• **Aim of the task**: Format as a numbered list, skipping blank lines, the lines beginning with the line containing "The width and" and continuing through the line containing "The height and width of the screenshot is (528, 903).".

• **Exercise input**:
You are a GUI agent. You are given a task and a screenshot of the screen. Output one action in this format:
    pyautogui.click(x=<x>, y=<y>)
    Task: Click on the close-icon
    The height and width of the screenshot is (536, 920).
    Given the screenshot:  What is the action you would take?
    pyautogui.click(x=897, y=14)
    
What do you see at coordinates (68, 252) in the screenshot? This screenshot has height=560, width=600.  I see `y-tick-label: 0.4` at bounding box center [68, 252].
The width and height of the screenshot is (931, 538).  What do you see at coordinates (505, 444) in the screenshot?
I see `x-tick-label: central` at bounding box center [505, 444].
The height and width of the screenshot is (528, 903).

* * *

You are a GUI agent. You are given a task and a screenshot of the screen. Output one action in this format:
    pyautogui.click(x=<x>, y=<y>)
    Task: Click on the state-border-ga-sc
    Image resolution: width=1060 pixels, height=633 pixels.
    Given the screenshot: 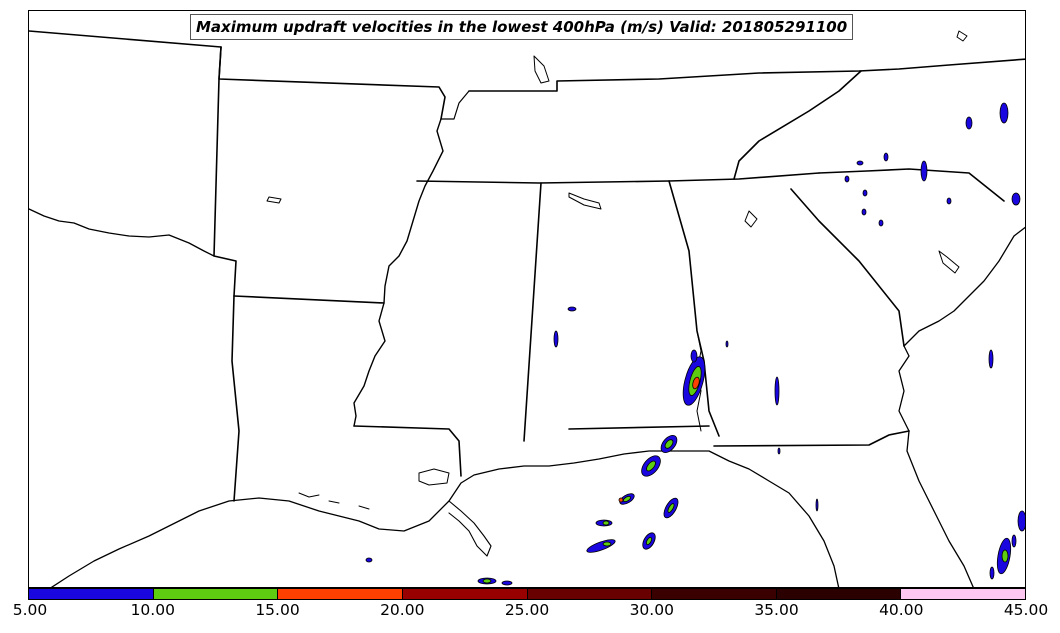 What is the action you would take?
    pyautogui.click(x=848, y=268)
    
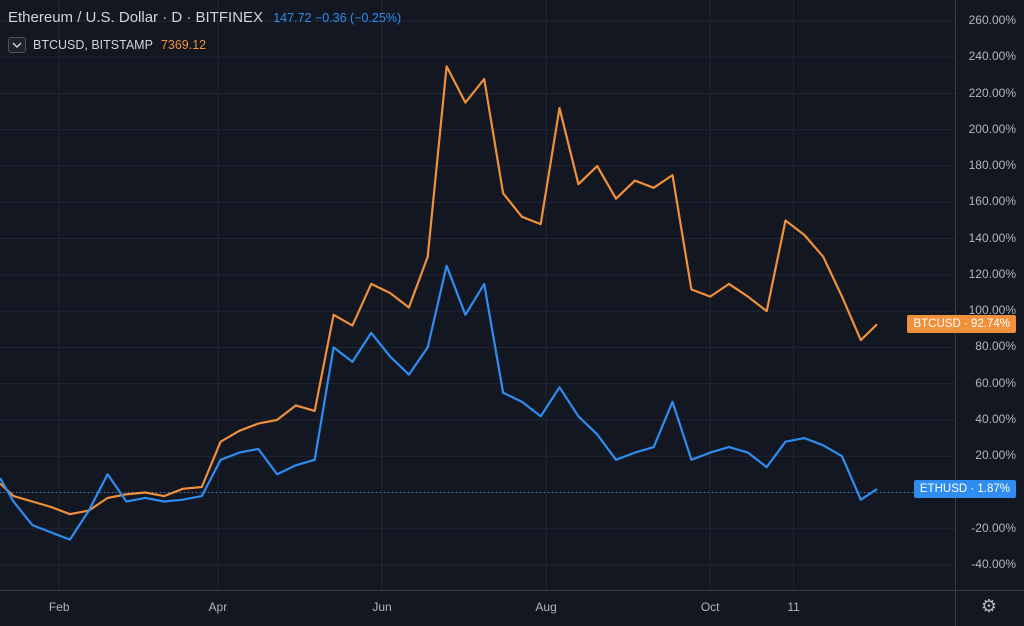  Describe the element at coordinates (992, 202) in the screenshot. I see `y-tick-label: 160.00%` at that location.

• **Task result**:
1. The width and height of the screenshot is (931, 538).  What do you see at coordinates (505, 444) in the screenshot?
2. I see `x-tick-label: central` at bounding box center [505, 444].
3. The height and width of the screenshot is (528, 903).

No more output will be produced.